Home Page > "How to" For Claimants > FAQ > How Big Is Tax Break?

Settlement Strategies for Non-Physical Personal Injuries

Recoveries for non-physical injuries are fully taxable. That's not news; it's been the law since 1996. However, by simply agreeing to a traditional lump sum settlement, you can inadvertently make a bad situation much, much worse.

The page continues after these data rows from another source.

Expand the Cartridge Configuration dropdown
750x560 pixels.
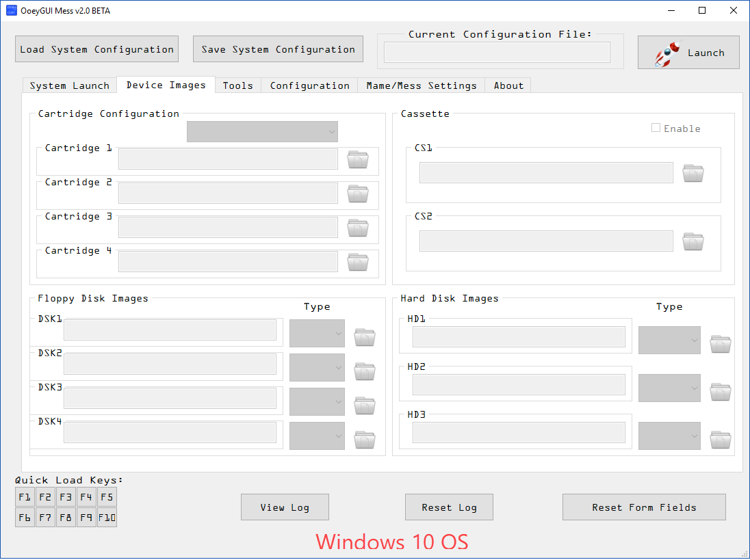tap(262, 131)
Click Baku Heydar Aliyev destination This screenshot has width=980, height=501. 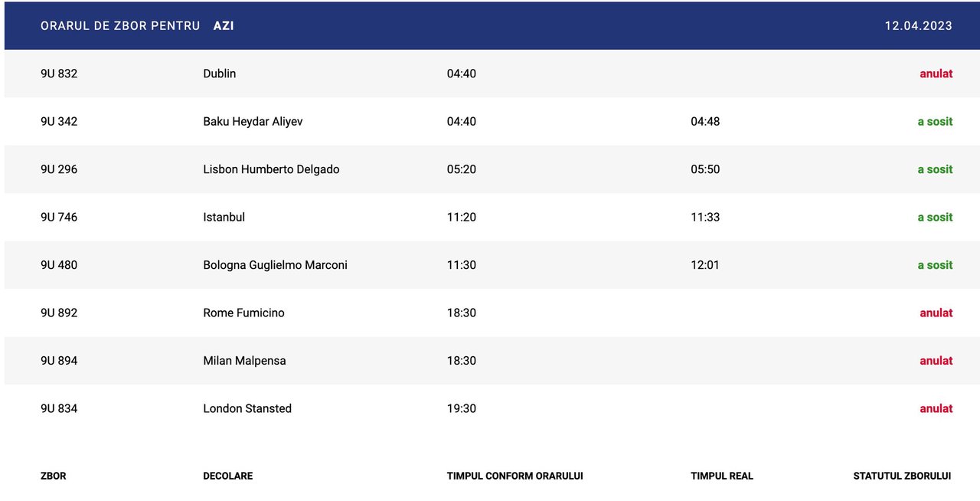[253, 122]
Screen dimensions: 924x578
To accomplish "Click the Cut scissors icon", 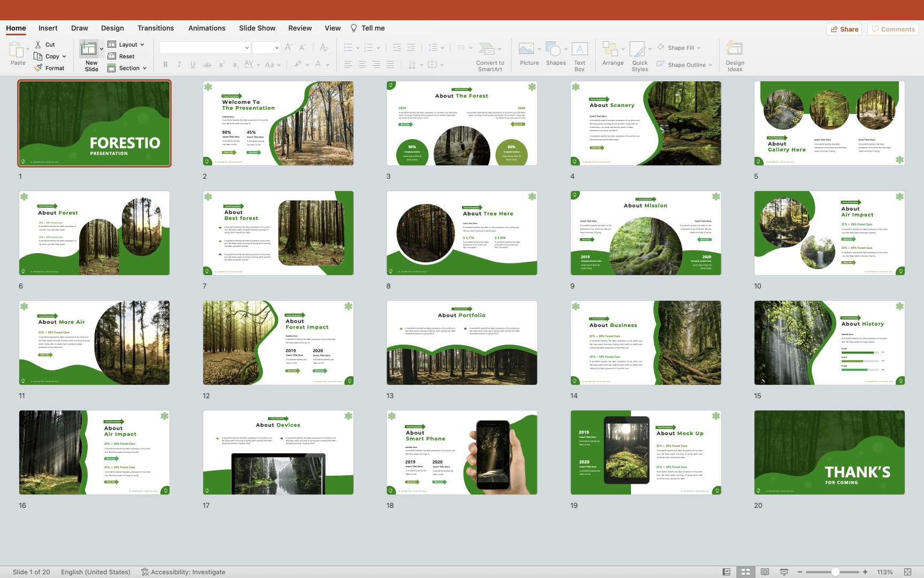I will [x=38, y=44].
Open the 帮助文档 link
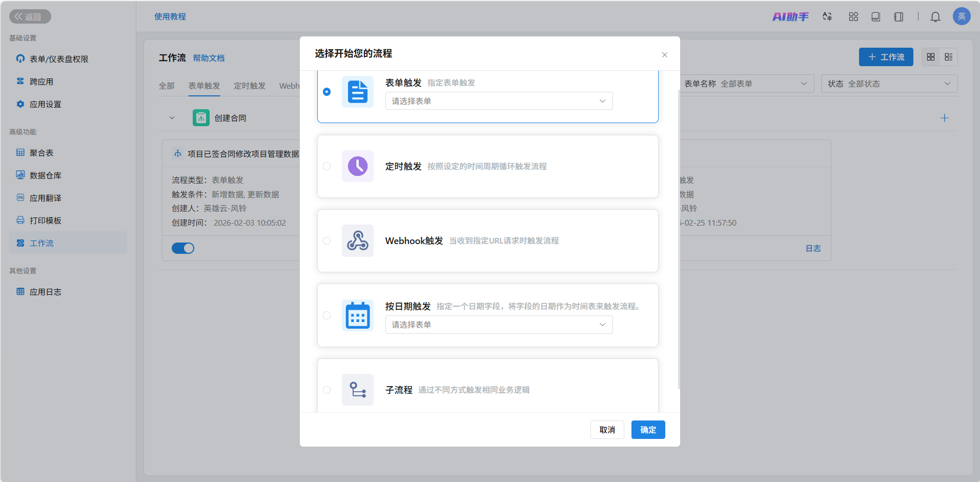 click(209, 58)
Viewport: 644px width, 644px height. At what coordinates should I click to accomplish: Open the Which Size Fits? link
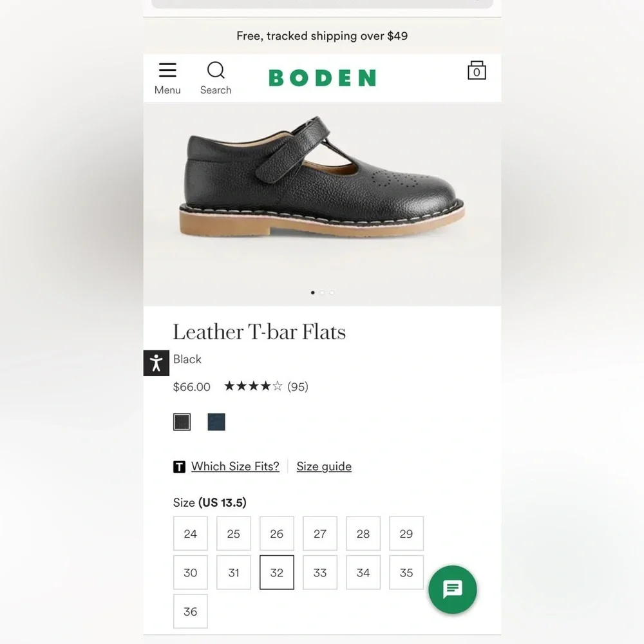coord(235,466)
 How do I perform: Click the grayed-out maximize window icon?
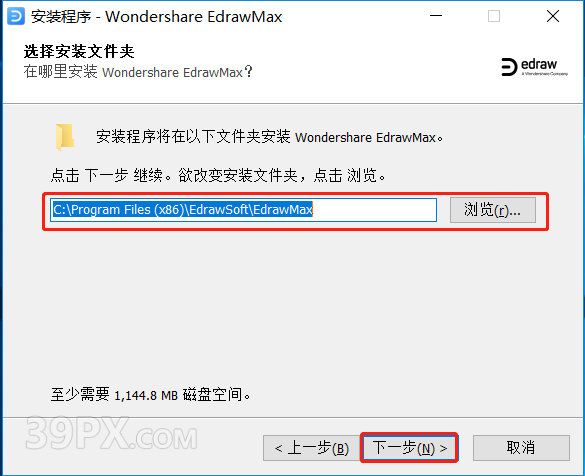pyautogui.click(x=494, y=16)
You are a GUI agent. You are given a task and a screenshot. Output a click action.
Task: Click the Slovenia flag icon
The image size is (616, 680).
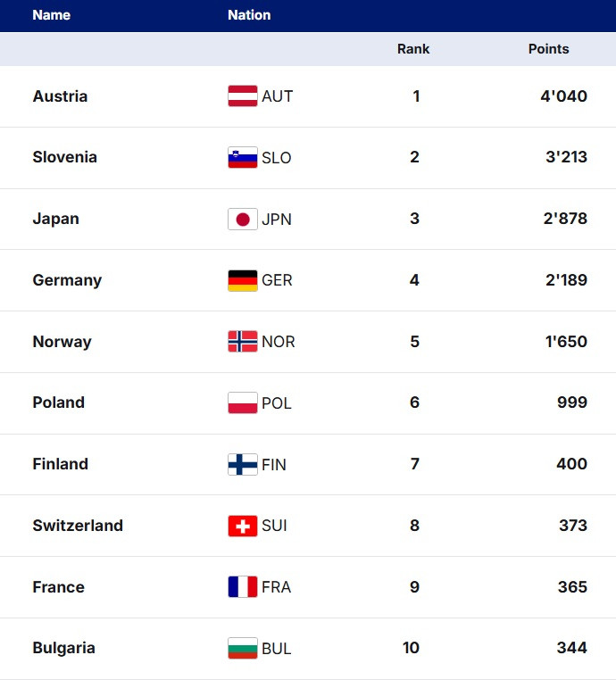[243, 158]
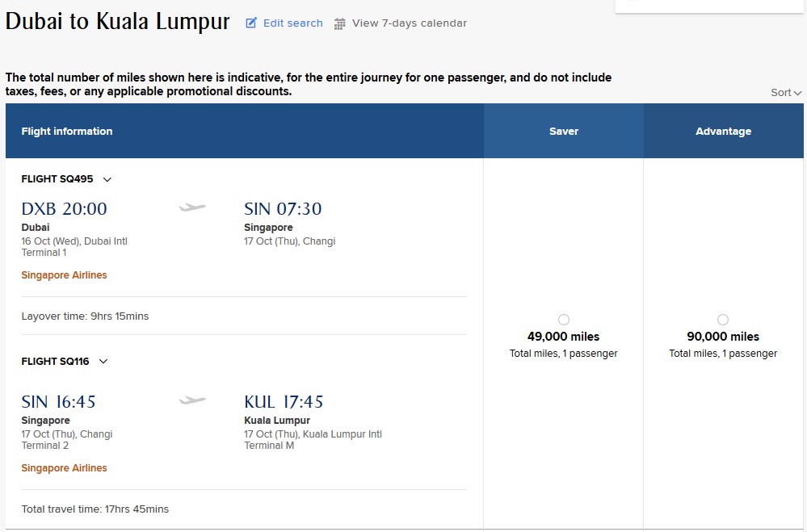Open the Sort dropdown
The width and height of the screenshot is (807, 532).
(x=785, y=93)
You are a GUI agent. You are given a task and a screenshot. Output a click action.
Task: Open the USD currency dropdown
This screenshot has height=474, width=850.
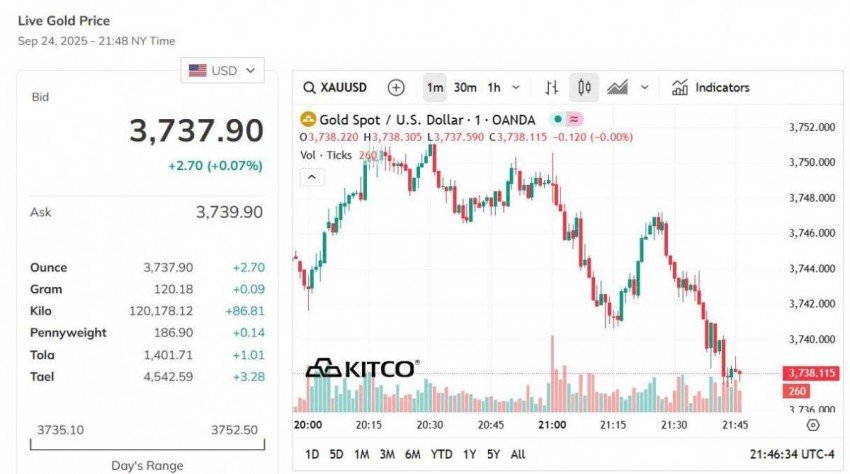coord(222,71)
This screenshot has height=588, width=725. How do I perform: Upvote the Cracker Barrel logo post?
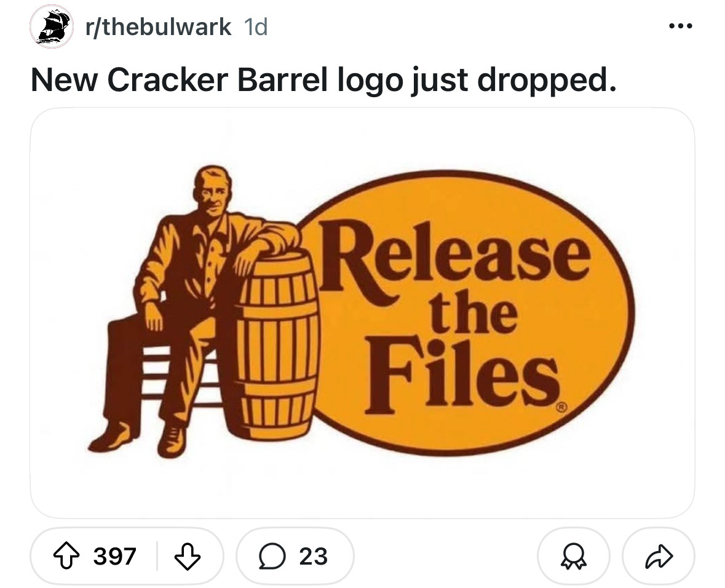pos(66,555)
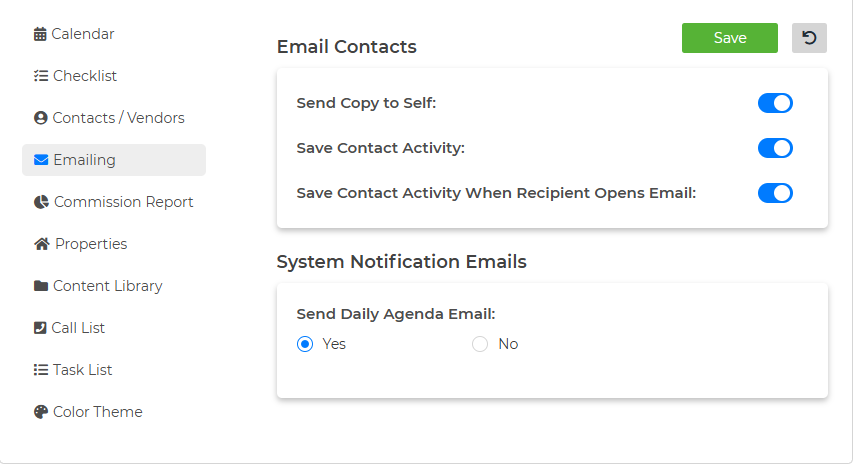Viewport: 857px width, 473px height.
Task: Select Yes for Daily Agenda Email
Action: (x=305, y=344)
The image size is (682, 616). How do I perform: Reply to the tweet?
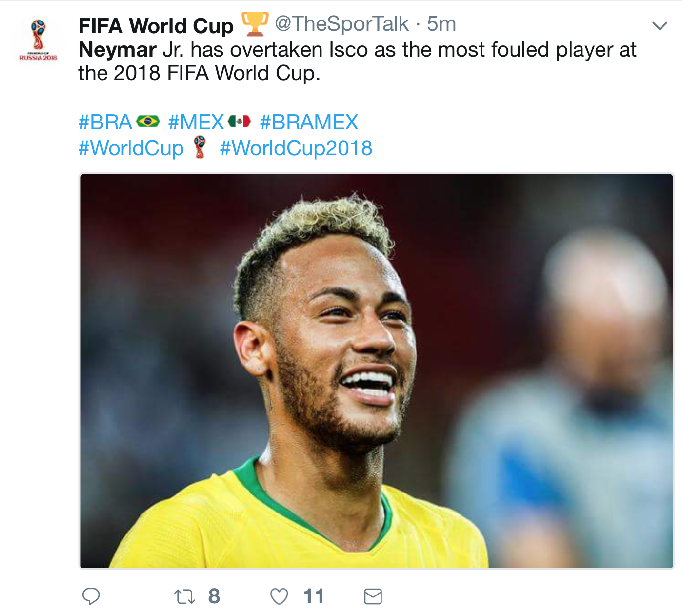pyautogui.click(x=93, y=595)
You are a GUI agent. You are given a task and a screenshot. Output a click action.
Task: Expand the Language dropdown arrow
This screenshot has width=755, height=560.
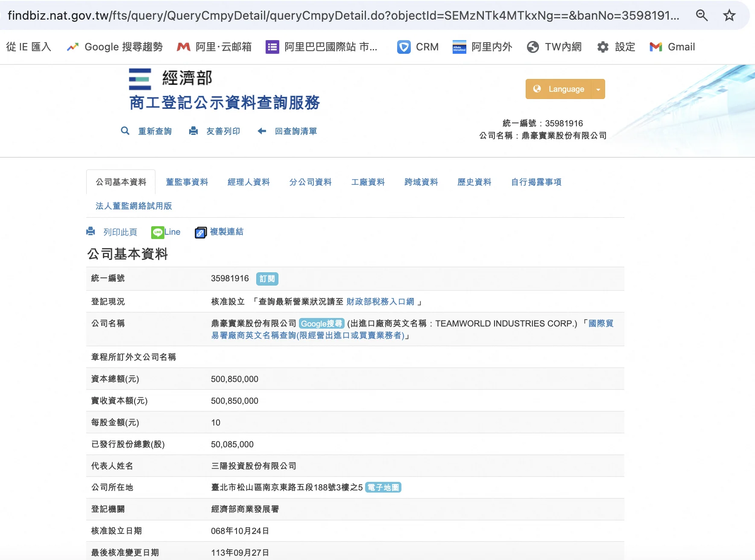[598, 89]
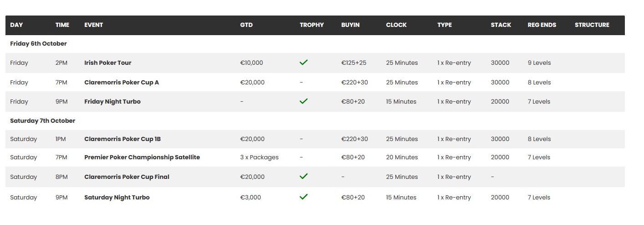Click the BUYIN column header

350,25
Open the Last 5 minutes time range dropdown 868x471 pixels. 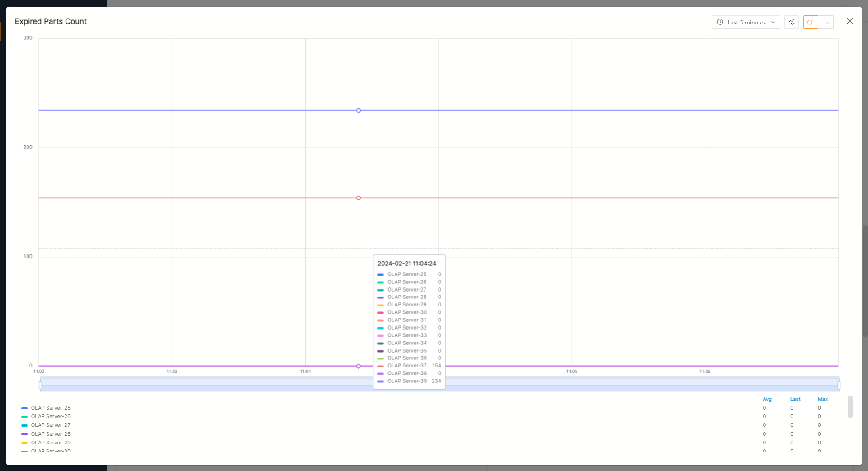coord(746,22)
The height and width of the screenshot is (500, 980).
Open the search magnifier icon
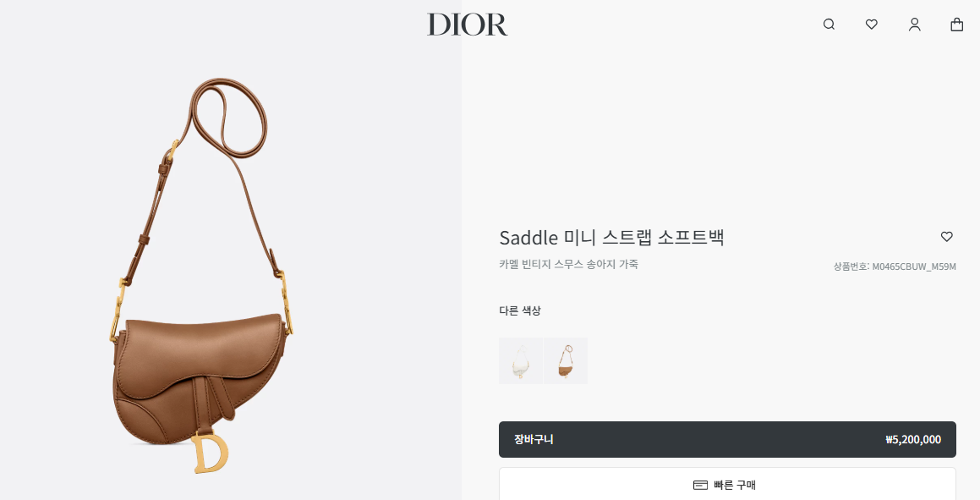tap(829, 25)
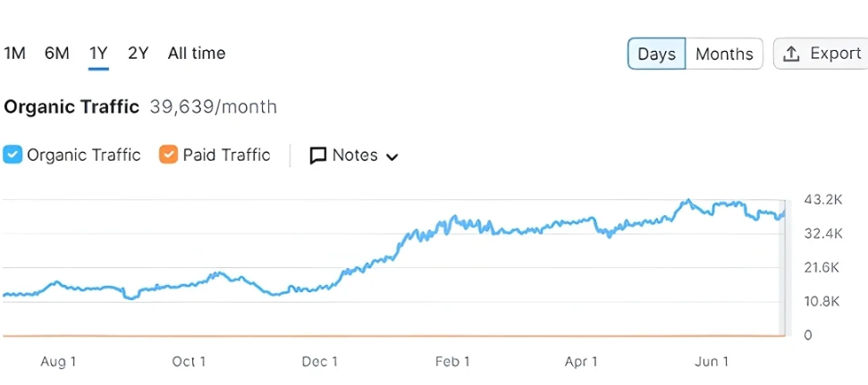Toggle the Paid Traffic checkbox
Screen dimensions: 868x385
click(x=168, y=155)
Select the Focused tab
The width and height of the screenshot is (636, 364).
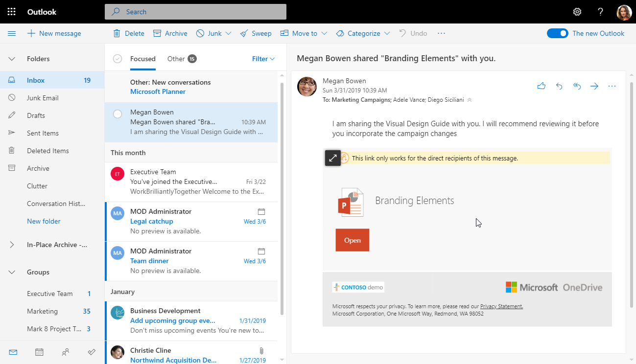point(142,58)
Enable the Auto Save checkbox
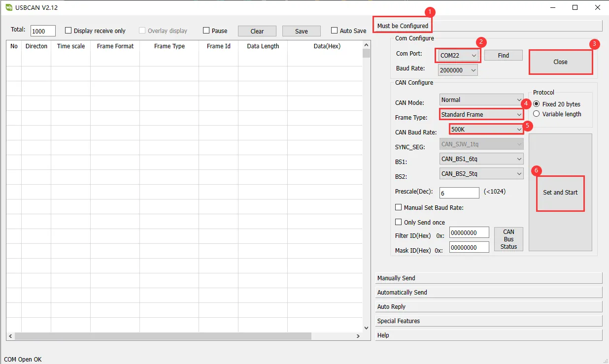609x364 pixels. click(335, 31)
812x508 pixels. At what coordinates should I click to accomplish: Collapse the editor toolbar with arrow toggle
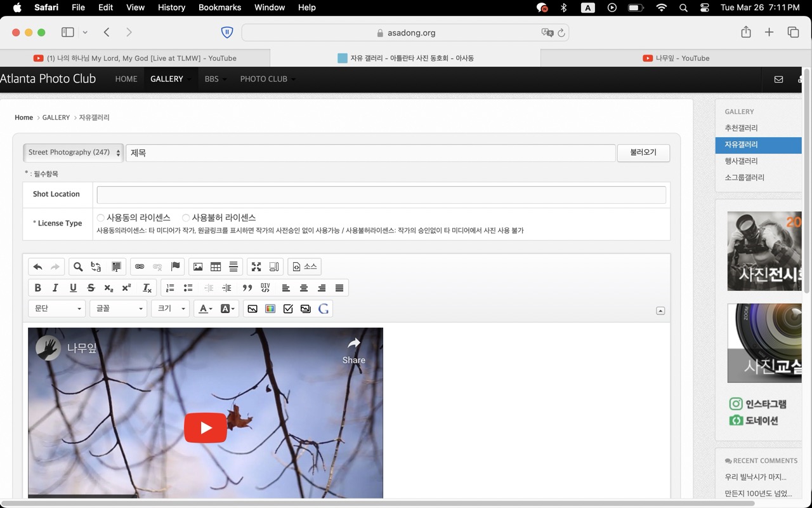(x=660, y=311)
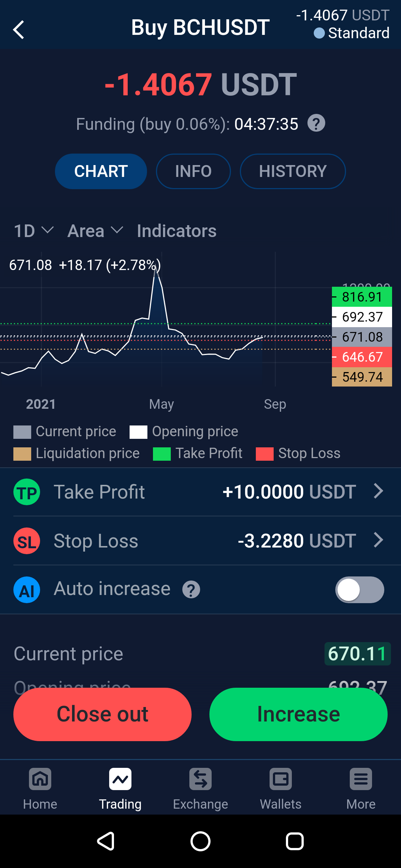Image resolution: width=401 pixels, height=868 pixels.
Task: Tap the green Increase button
Action: (x=299, y=714)

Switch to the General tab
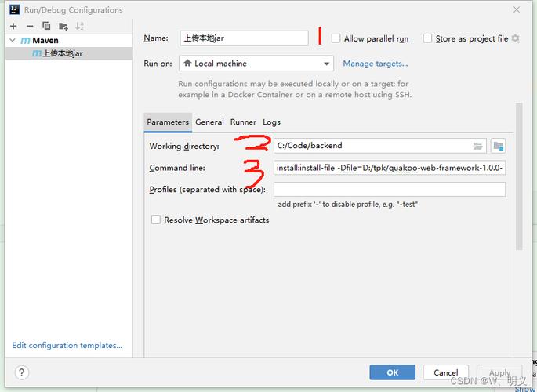(209, 122)
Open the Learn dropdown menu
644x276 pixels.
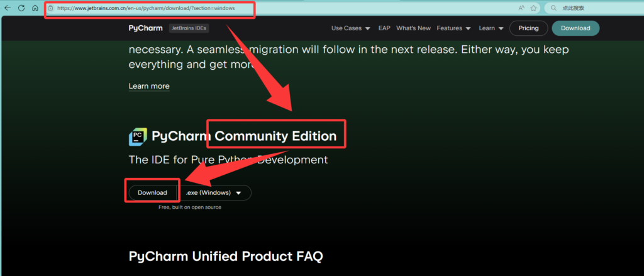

The problem is this: electing to receive all the funds in a single tax year can propel you into an artificially high tax bracket, thus costing you more in taxes than is otherwise necessary. Every dollar you pay in excess taxes obviously means less "spendable" money for you.

The solution is to spread the payments out over a period of years to hopefully bring them in at more realistic (lower) tax rates. Deferring payments in this fashion can produce overall increases in net payout of 20%, 30%, even 40% depending on plan and individual circumstance*.

Consider this simplified example: a worker presently earning $30,000 a year in ordinary income settles her wrongful termination lawsuit for $250,000. If she takes that whole settlement in cash, for tax purposes she now looks like a $280,000 wage earner, not the $30,000 wage earner she really is. Under this scenario, her nominal federal tax rates would more than double from 15% to 33%. State taxes would make the taxes higher still.

She is otherwise healthy and doesn't actually need that money all at once. By simply having her settlement paid out over time, she lessens this problem. And while she's at it, she can time the settlement payments to meet specific financial needs such as mortage payments, tuition payments, or even supplemental retirement income.

 

*Please note that tax law is highly complex and every taxpayer's situation is different. You should seek advice from qualified tax attorney or accountant before making final decisions. JMW Settlements is not a law firm, and does not offer an opinion on the ultimate taxability of any particular person's recovery.